▸ **PROVIDED DATA**:
↓↓↓

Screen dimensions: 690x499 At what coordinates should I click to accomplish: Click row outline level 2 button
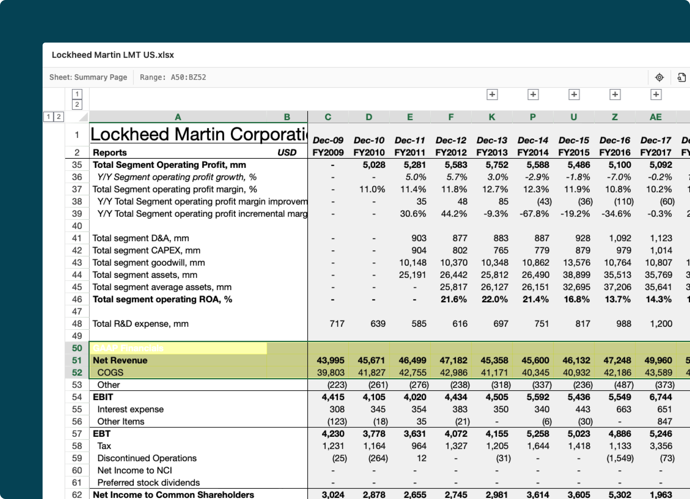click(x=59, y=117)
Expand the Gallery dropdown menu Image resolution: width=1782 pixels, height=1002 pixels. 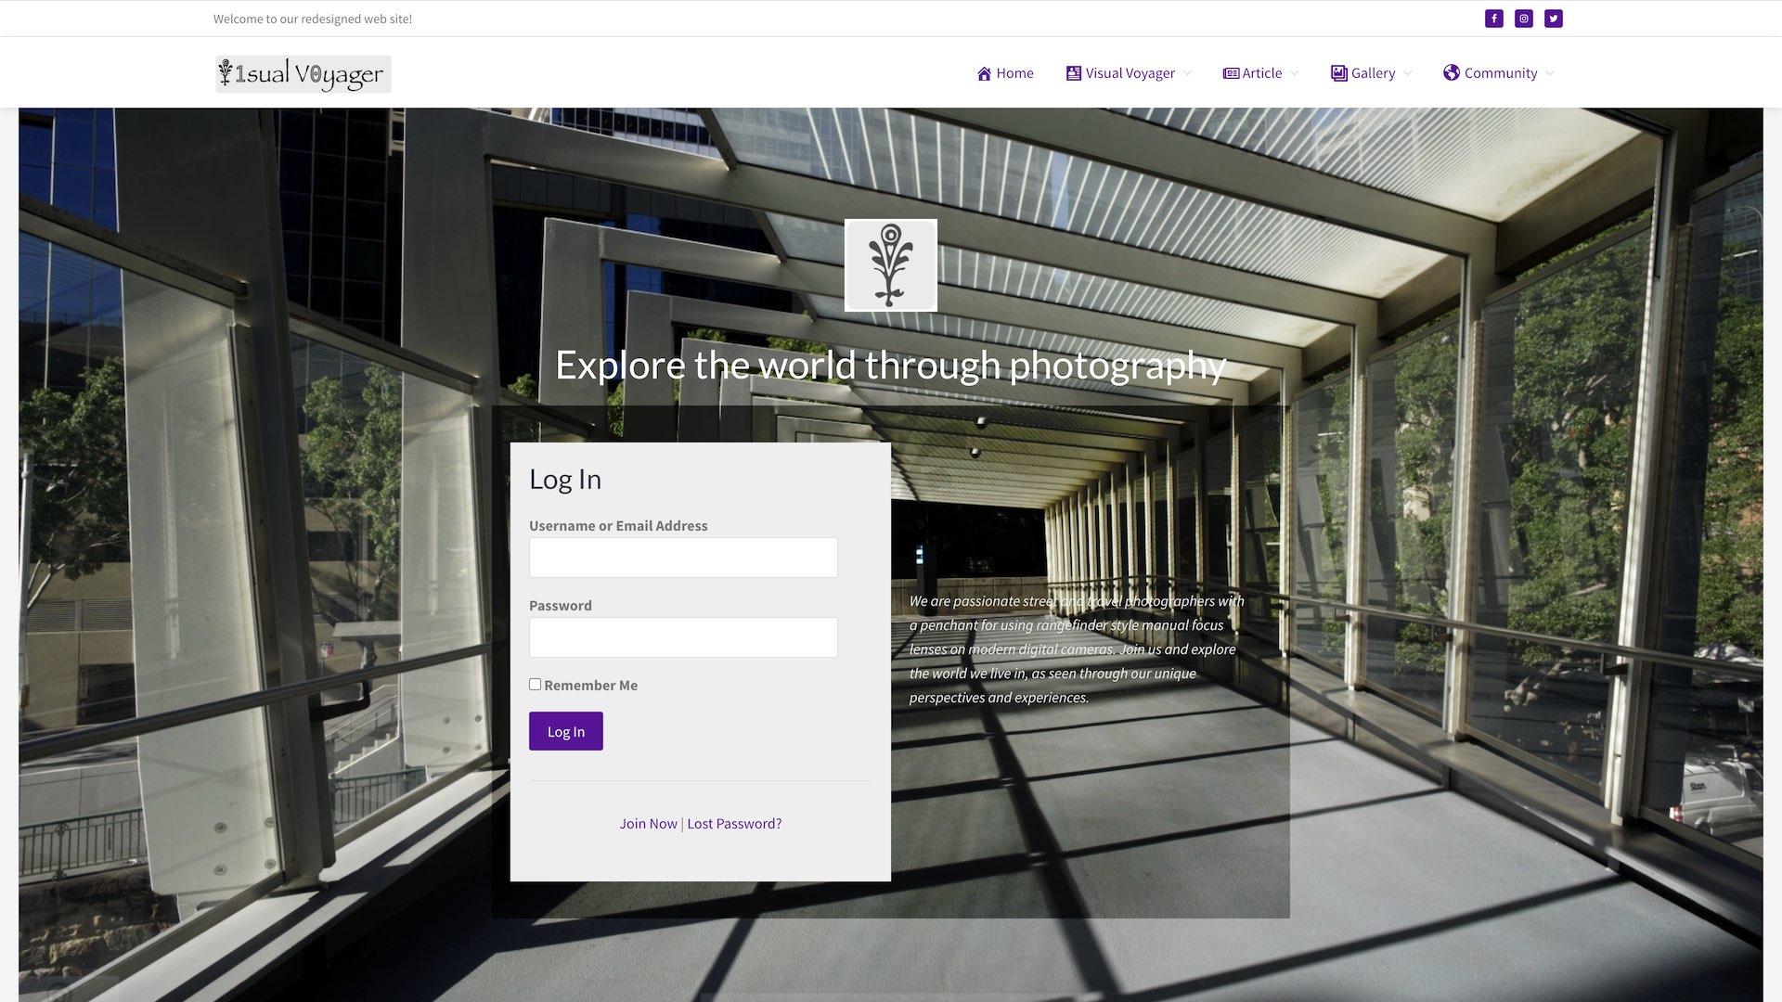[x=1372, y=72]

↑↑↑
↓↓↓

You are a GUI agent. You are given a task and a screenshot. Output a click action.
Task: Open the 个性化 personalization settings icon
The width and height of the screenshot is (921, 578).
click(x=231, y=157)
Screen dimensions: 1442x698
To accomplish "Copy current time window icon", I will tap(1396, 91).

↑↑↑
↓↓↓

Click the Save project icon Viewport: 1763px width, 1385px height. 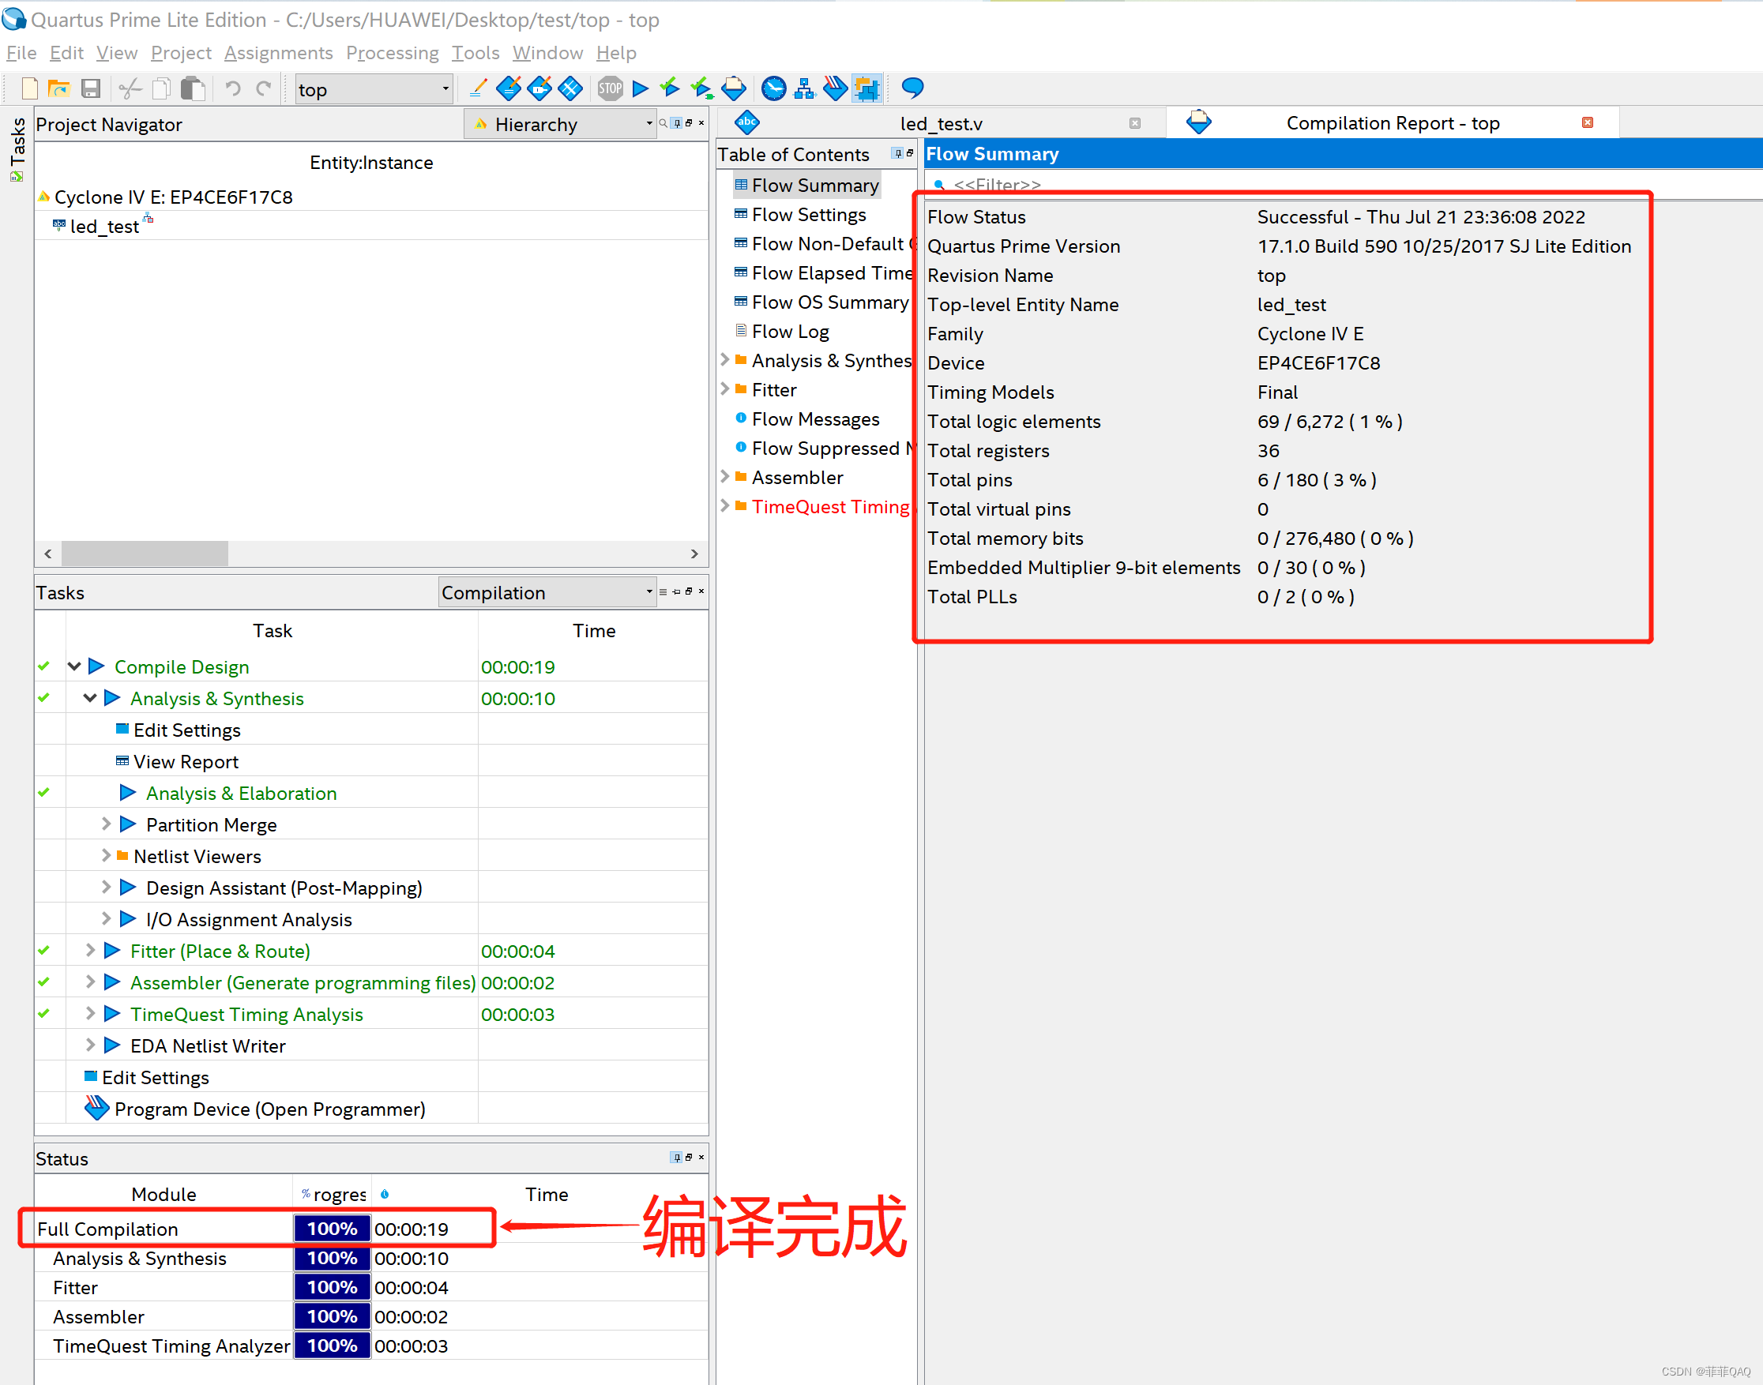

↑↑↑

▸ **PROMPT**:
Repeat, exactly as they stand above, the lines from the line with "You are a GUI" to the line with "Screen dimensions: 1442x698", both lines included.

▸ **TASK RESPONSE**:
You are a GUI agent. You are given a task and a screenshot. Output a click action.
Task: Open the 个性化 personalization settings icon
The width and height of the screenshot is (921, 578).
click(x=231, y=157)
Screen dimensions: 1442x698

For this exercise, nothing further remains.